I am naïve about politics. Willingly naïve. In studying and following politics, I understand that there will always be some backroom dealing and shady practices. However, after reading the first half of New Media Campaigns, I am left wondering who is really running things. Although the final votes are cast by actual senators and representatives, the examples of easy it is to sway those votes (with enough dollars of course) both saddens and sickens me.
Although I agree with his basic premise that as the medium is changing so are the rules and influencers of political power, what I keep coming back to is how easily 1) we as a people are led and 2) how little our actual convictions mean. The tone of the first 100 pages seems to mirror that – although seemingly optimistic at the promise of new technologies, it seems as though Howard is discouraged at the ability of professional e-politic consultants to create, guide and invent new ways to completely distort the nature of democracy. Of course, that could just be me imposing my disappointment onto his readings.
On a larger scale however, this book brings a question I have had since I started studying mass/new media years ago to politics. As we as a society have more and more of an ability to choose and shape the messaging we receive, what happens to the idea of popular/mass culture? Outside of a few major events that are shared nationally (the Super Bowl for example) what are the water cooler talks of the future going to be about? Where will our shared identity come from?
Politically, Howard begins to discuss this when he quotes insiders talking about the move away from candidate politicking to issue politicking. We’ve seen this happen in just 10 years – the 2000 campaign for some reason seemed to revolve around who we would rather drink beer with, George W. Bush or Al Gore. The personality of the candidates seemed so much more important than the issues and facts. While this should be an improvement, it seems as though we are going to a place where half truths and political doublespeak about specific issues rule the messaging; especially bullet points and catchy slogans that can be emailed and posted to twitter quickly and virally.
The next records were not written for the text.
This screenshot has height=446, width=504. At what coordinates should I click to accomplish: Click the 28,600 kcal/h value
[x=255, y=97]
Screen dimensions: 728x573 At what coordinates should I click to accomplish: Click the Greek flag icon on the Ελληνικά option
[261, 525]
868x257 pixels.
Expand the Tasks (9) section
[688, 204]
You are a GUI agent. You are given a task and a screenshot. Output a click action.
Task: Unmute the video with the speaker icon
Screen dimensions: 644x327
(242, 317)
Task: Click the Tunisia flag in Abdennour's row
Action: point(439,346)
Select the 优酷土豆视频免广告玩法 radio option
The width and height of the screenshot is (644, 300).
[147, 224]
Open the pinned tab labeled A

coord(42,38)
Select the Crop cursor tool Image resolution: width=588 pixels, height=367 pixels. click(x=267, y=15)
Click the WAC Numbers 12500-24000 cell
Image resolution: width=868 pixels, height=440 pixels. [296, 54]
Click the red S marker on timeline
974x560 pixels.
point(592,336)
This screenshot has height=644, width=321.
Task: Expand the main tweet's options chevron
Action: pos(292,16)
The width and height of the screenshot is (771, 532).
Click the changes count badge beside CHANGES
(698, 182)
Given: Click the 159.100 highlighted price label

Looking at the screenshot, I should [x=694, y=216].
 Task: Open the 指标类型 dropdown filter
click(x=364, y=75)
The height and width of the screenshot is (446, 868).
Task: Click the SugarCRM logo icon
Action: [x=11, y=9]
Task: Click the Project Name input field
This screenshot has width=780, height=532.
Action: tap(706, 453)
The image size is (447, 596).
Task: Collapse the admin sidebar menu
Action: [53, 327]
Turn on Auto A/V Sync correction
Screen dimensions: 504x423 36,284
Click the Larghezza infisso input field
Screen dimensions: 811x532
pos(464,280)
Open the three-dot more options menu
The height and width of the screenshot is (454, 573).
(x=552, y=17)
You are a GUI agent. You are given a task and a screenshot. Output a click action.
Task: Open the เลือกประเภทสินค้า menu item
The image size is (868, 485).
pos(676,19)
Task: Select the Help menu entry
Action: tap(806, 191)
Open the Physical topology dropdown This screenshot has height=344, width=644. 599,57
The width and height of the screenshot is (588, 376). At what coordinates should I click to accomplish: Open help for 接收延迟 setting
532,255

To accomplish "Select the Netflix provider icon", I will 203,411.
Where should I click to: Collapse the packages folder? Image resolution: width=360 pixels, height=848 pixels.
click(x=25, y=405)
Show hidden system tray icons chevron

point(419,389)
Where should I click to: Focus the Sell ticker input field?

And it works! Oh my does it work! Howard shows the math behind getting four senators to change their votes, and how to calculate the cost per vote by determining how many banner ads it will take to cause a handful of people to send a meaningful letter to their senator. Even more so, is the ability to create a group of concerned citizens out of nothing. His example of how a political consultation firm created a group of 300,000 people out of zero to combat a legal issue that would probably benefit them is amazing (side note: why does it always seem that American’s will do everything in their power to limit the effectiveness of health care legislation?)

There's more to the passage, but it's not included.